**Problem to solve**
If pictures are present, leave them out, and copy the data word for word.

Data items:
········

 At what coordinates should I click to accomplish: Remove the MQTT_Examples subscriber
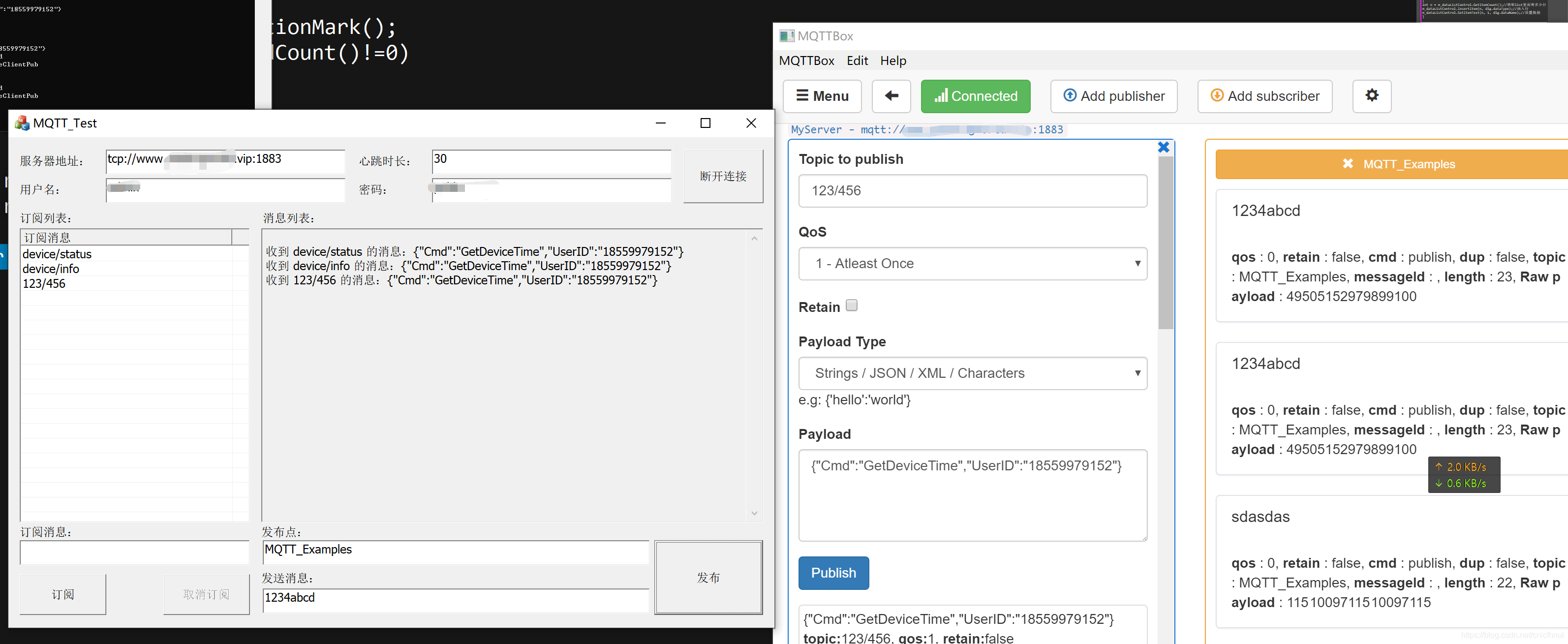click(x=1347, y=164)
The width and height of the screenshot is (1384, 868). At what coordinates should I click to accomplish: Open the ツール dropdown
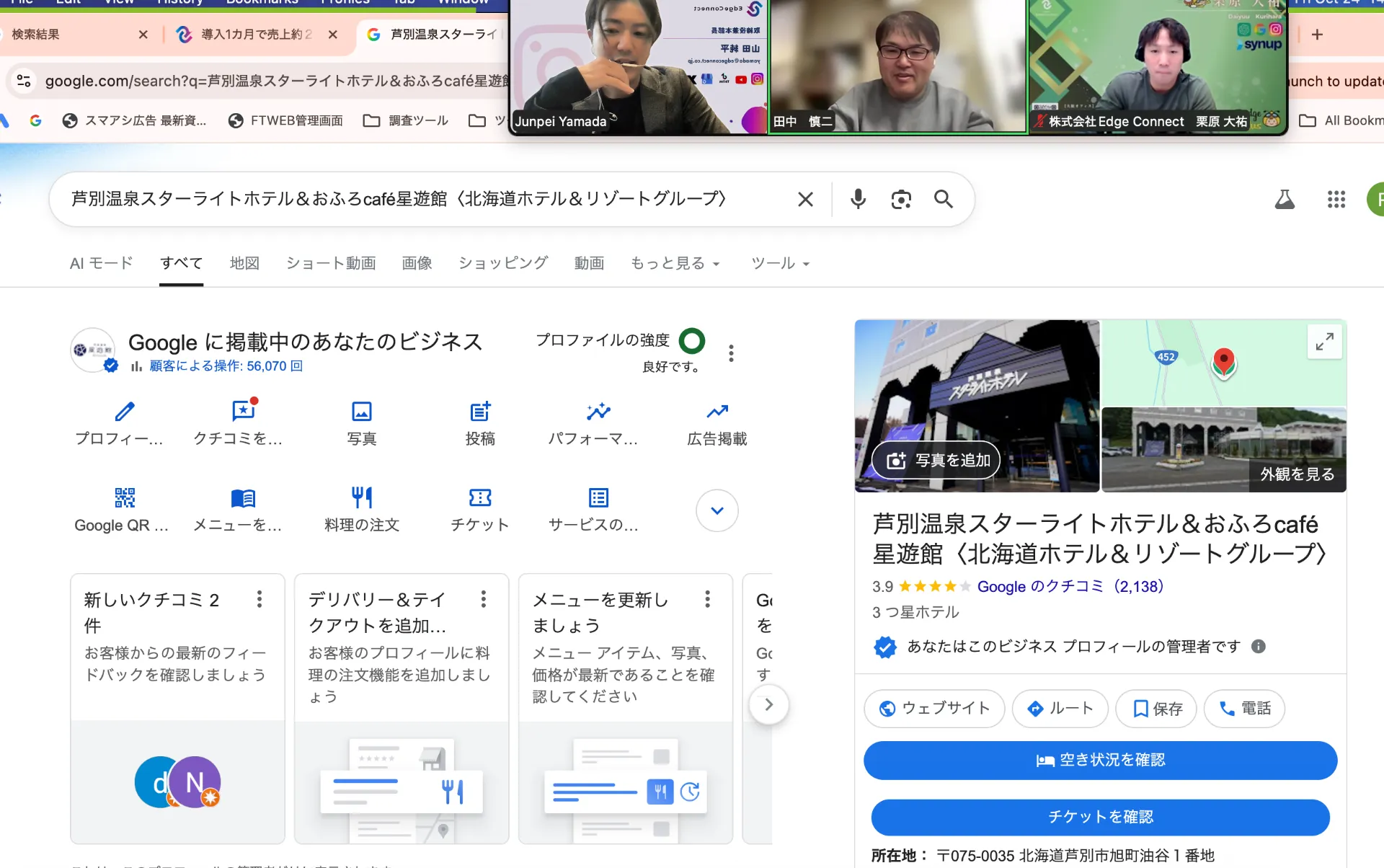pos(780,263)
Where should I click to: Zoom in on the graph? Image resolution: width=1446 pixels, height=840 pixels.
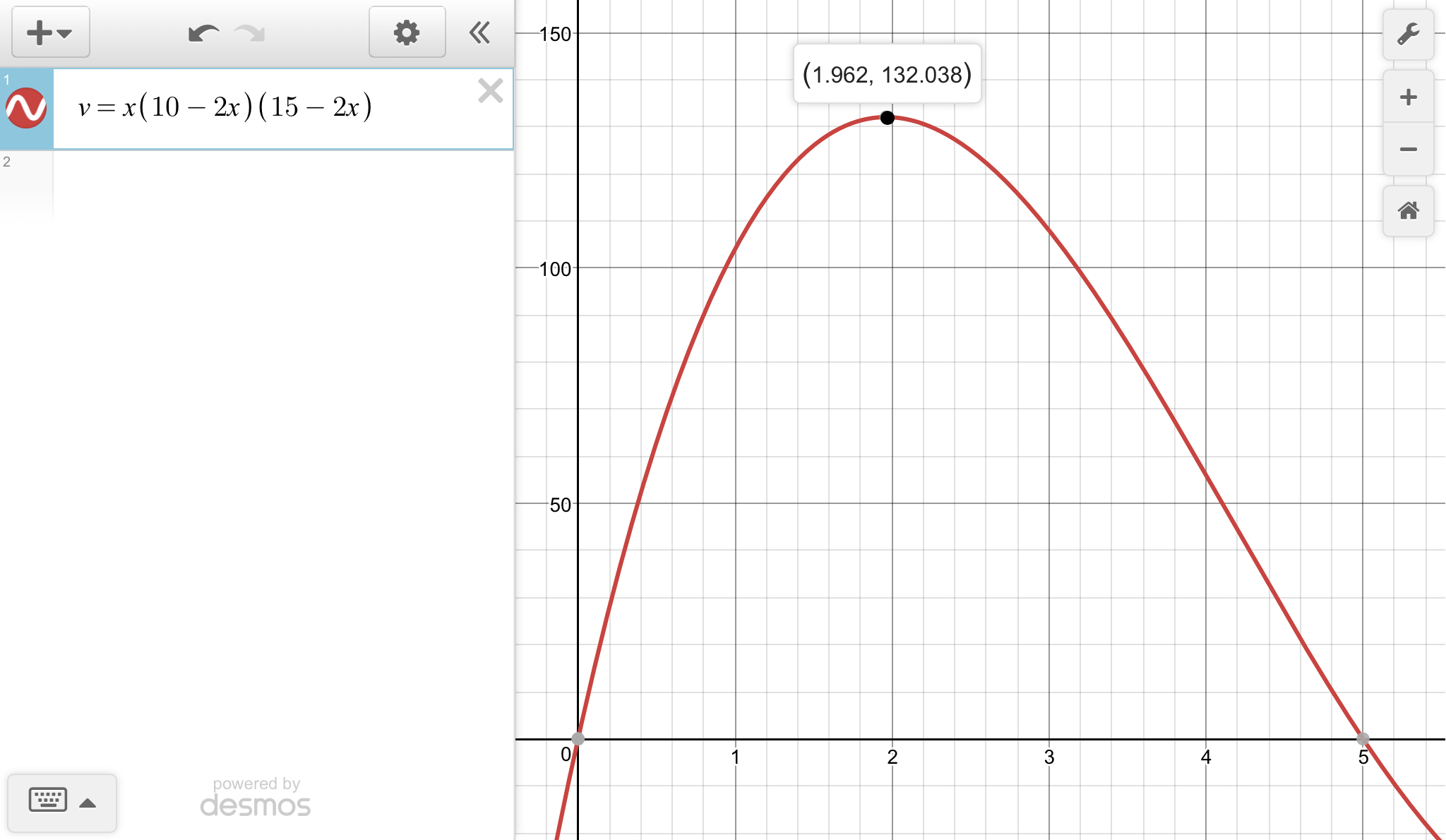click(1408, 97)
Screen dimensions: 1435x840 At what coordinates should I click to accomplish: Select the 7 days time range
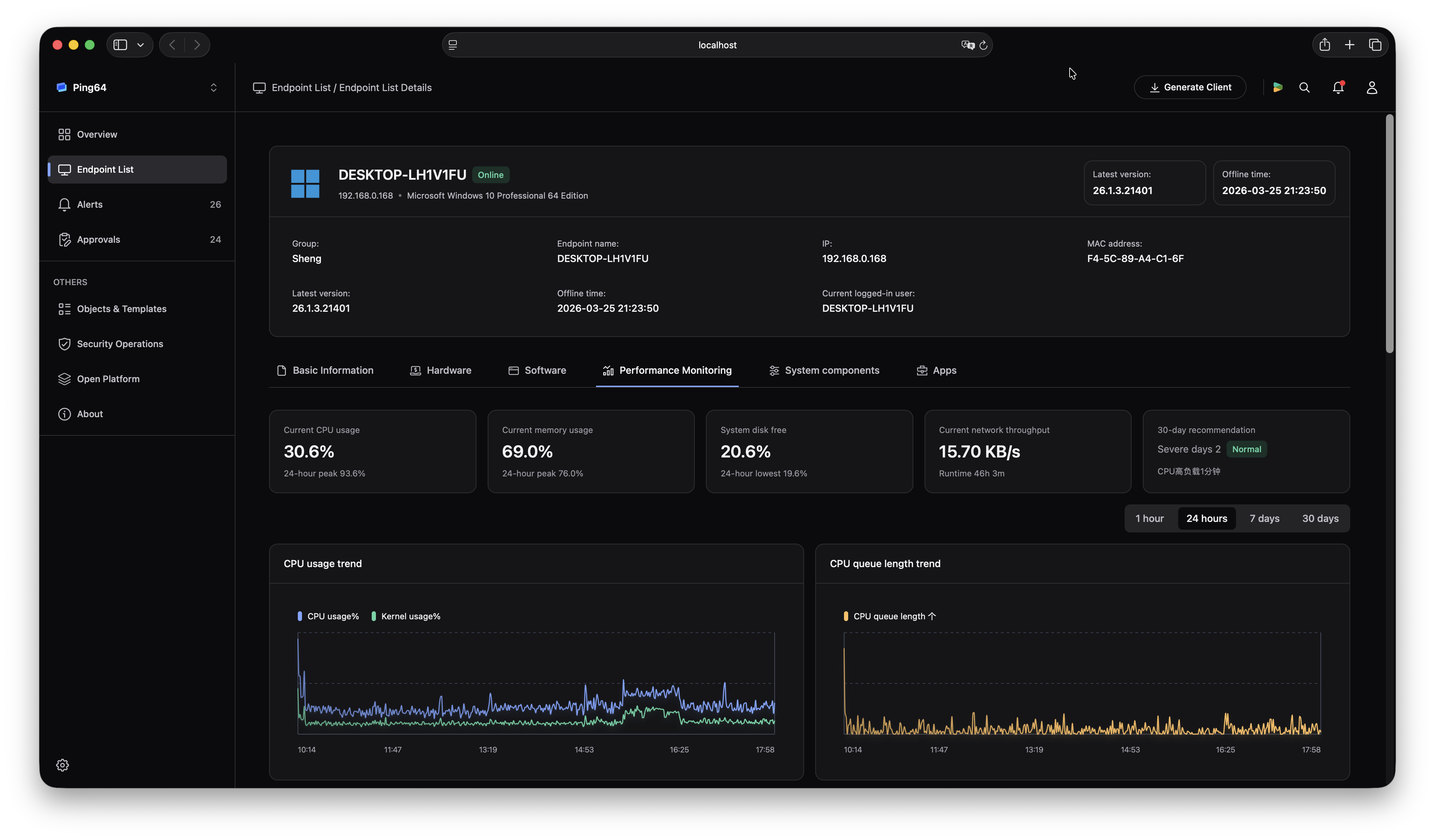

········

**Task solution**
 At what coordinates should I click to accomplish: Remove the MQTT_Examples subscriber
click(x=1347, y=164)
The width and height of the screenshot is (1384, 868). At what coordinates should I click to accomplish: Open the ツール dropdown
pos(780,263)
Where should I click to: Zoom in on the graph? Image resolution: width=1446 pixels, height=840 pixels.
click(1408, 97)
Screen dimensions: 1435x840 At what coordinates should I click to accomplish: Select the 7 days time range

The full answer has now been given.